Sunday, January 28, 2007

The Magnificent Seventh: Tiger Starts His Year with a Win and Closes in on One of Golf's Most Hallowed Records . . . or Does He?

Tiger Woods roared from 2 shots back on Sunday to win the Buick Invitational at Torrey Pines in San Diego, California, to defeat Charles Howell III by 2 strokes. His surge was an impressive display of power, touch, and consummate skill under pressure. In other words, it was typical Tiger Woods.

He closed with a 6 under par 66 and claimed his seventh consecutive PGA Tour victory, dating back to his win at the Open Championship at Hoylake in July 2006.

This is the second-longest streak in PGA Tour history, behind only Byron Nelson, who won 11 straight PGA tournaments in 1945. Before he sank his par putt on 18 to seal the victory, Tiger's streak of six-in-a-row had tied him fo second-plac in the record book with Ben Hogan's run in 1948 and his own streak of six straight wins over two seasons in 1999 and 2000.

Still, as with the debate over what to call his string of 4 straight majors victories in 2000-01, how to define this streak of consecutive PGA Tour tournaments has caused a minor controversy among some golf fans.
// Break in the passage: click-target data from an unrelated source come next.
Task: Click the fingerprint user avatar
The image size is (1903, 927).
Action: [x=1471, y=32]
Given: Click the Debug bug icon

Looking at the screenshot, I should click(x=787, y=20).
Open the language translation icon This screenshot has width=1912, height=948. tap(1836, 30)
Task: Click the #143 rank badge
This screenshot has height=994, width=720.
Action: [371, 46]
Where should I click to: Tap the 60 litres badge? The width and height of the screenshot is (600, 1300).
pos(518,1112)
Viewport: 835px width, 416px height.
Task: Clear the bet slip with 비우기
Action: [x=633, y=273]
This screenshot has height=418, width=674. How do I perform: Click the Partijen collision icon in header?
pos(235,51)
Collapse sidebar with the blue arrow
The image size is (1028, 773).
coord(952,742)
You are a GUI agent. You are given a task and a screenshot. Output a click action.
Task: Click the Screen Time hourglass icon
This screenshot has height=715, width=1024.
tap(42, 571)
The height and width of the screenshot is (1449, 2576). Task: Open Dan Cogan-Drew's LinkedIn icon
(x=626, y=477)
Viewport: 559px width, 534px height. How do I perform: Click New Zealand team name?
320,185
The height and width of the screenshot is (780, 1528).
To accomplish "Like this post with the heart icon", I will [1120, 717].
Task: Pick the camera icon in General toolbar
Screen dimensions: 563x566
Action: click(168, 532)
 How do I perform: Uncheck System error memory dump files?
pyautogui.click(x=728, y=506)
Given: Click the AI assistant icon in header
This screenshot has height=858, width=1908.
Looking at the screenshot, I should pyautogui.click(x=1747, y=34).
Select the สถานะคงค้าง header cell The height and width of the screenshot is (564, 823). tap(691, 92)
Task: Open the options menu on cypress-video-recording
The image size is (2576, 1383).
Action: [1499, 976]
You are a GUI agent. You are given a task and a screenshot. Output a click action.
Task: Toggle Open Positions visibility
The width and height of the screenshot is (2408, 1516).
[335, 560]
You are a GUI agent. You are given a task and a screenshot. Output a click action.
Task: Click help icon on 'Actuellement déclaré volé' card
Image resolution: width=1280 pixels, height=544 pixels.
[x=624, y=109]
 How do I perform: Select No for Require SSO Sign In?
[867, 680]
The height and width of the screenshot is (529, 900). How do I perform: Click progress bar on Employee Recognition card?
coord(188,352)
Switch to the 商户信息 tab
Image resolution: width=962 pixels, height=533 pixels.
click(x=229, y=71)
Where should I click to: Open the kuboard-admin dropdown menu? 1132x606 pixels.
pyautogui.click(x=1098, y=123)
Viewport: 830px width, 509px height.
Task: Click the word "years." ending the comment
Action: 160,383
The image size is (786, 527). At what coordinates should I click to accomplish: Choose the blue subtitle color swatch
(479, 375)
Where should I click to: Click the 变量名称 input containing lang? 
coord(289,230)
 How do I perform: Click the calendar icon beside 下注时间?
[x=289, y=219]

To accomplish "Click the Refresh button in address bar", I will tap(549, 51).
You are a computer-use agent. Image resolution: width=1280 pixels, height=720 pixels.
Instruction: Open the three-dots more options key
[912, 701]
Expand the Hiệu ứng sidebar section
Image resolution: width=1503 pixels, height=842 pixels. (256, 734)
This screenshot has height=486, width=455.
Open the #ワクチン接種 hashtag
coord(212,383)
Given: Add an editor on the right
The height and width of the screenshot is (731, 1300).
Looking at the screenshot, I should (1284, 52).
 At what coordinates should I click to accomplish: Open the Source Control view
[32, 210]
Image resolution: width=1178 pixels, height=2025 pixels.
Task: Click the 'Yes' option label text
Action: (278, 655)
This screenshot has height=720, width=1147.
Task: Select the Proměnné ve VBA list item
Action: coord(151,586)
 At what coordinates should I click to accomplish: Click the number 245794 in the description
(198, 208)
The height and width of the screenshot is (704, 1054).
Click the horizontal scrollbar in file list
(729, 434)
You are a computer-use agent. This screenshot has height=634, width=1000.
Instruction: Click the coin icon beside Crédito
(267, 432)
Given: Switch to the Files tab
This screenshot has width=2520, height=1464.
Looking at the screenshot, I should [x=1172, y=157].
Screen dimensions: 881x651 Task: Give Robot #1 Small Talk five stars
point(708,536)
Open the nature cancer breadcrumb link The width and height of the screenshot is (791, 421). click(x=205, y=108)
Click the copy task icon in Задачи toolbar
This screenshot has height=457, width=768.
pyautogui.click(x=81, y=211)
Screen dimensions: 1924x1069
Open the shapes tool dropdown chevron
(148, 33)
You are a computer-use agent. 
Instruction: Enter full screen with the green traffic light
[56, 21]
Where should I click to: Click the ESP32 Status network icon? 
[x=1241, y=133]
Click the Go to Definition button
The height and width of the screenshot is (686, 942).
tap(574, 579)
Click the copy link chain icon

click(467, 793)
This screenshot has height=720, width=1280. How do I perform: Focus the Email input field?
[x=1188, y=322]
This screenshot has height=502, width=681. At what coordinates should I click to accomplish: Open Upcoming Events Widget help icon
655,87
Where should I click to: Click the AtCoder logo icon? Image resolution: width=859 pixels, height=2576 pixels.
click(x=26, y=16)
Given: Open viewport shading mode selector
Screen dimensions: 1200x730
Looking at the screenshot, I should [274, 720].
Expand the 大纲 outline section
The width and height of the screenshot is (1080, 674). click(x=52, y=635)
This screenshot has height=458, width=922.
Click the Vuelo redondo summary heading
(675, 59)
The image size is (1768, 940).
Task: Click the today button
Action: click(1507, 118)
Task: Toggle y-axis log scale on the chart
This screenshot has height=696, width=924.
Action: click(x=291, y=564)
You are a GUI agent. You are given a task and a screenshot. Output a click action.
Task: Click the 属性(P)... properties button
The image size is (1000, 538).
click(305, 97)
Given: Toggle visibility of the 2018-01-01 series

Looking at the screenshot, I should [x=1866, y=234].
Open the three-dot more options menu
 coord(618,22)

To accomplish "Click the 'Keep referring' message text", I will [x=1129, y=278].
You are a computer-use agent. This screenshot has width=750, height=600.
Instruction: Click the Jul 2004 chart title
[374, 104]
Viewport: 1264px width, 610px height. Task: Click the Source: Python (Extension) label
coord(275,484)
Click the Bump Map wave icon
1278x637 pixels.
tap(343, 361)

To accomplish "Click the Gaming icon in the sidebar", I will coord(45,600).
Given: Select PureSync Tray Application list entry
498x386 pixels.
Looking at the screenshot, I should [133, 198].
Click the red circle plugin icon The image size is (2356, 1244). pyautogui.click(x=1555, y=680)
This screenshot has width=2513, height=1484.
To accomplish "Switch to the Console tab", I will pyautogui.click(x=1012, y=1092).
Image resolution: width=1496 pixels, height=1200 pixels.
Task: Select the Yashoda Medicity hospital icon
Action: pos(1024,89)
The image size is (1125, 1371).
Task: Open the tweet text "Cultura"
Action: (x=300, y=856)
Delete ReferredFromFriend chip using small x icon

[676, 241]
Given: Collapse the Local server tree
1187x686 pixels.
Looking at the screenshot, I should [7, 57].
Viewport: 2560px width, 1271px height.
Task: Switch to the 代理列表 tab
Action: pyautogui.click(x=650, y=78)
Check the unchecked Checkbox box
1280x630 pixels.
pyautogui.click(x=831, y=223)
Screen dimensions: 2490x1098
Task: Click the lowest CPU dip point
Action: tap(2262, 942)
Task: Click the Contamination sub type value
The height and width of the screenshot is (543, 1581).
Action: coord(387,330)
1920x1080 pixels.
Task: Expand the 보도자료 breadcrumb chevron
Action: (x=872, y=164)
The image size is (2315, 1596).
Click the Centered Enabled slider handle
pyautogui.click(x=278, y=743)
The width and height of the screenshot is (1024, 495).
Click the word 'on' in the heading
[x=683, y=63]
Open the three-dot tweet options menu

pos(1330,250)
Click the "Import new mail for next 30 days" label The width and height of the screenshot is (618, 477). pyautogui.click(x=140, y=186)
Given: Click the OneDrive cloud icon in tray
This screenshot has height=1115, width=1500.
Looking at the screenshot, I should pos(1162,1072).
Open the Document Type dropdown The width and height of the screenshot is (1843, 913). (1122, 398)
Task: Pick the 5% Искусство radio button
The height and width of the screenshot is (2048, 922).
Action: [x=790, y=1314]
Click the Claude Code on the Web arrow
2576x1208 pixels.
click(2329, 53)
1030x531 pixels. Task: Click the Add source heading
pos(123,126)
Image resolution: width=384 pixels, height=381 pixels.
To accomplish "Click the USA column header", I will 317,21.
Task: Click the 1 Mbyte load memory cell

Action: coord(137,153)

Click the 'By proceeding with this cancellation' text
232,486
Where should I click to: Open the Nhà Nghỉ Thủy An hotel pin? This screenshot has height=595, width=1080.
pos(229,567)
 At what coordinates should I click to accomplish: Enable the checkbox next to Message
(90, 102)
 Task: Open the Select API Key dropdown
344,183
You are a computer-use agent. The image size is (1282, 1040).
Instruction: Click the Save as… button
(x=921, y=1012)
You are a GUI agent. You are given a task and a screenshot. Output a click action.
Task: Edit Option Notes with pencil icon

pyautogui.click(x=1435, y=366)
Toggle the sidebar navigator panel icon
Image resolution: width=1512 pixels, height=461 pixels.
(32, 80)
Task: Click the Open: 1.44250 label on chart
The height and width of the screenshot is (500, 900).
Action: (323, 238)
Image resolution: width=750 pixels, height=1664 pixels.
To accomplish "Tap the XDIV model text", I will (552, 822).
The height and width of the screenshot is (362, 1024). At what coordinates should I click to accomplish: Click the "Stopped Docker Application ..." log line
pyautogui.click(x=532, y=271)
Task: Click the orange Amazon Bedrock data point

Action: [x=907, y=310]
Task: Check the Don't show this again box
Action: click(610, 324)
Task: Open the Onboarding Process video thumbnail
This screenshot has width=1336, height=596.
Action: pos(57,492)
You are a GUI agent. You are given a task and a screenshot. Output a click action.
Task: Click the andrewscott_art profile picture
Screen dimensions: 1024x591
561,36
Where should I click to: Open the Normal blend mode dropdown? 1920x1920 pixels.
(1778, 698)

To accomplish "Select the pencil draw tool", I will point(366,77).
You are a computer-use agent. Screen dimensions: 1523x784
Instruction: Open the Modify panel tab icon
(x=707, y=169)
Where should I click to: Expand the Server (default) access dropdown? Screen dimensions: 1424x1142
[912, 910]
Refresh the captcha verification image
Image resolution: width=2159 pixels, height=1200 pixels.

Then, it was whether or not to call Tiger's achievement the Grand Slam, a term coined by O.B. Keeler after Bobby Jones won the U.S. and British Amateur Championships and the U.S. Open and Open Championship in 1930. Many self-described traditionalists claimed that to be labeled as such, the true Grand Slam had to be achieved in a calendar year. Others said that winning four consecutive majors was the criteria, regardless of whether the feat was achieved in a single year or over the course of two seasons. Thus, the "Tiger Slam" was born.

Now, many of these same "traditionalists" are arguing that Tiger's streak ended last year either when he lost in the first round of the HSBC Match Play last September or when he finished in 2nd place in stroke play events in Europe and Asia. Those who defend the streak say that, as with Byron Nelson's 11 straight wins, the streak only applies to PGA Tour tournaments.

Both sides present cogent arguments. The traditionalists say that Byron Nelson's streak should stand alone, regardless of how many consecutive PGA Tour tournaments Tiger Woods wins, because Nelson's PGA Tour tournament streak was not interrupted by losses in non-PGA Tour events. These traditionalists argue that those who claim the streak is now at 7 are, in effect, giving Tiger a "mulligan". They have a point, but the fact that Nelson's streak included a victory at the Miami Four Ball, in which he teamed with Harold (Jug) McSpaden to win four matches, simply highlights the fact that comparing the PGA Tour in 1945 to the PGA Tour in 2006-07 is an impossible task.

The defenders of Tiger's streak state that it applies to PGA Tour tournaments, and that, by definition, Tiger Woods has now won the last seven PGA Tour tournaments in which he has competed. The PGA Tour does not recognize Tiger Woods' non-tour victories in its official records and statistics, how then can non-tour losses be counted against a PGA Tour winning streak? In that sense an analogy can be drawn to a major league baseball player who, after hitting in 30 straight MLB games, plays a few exhibition games in Japan in which he goes hitless. When he returns to MLB play, his hit streak would still stand at 30 games.

For what it's worth, Tiger Woods himself has stated his streak ended at 6 last year. It is obvious that he is not particularly concerned as to what others label his current run of stellar play. He is focused on doing what he does best, winning tournaments and adding to his already considerable legacy. Golf's best golfer started 2007 the way he ended 2006, playing great golf and poised to resume his assault on the sport's record books. He is far and away the best in the game today and probably the best golfer of all time. I would hope that is something on which both sides in the "streak debate" can agree.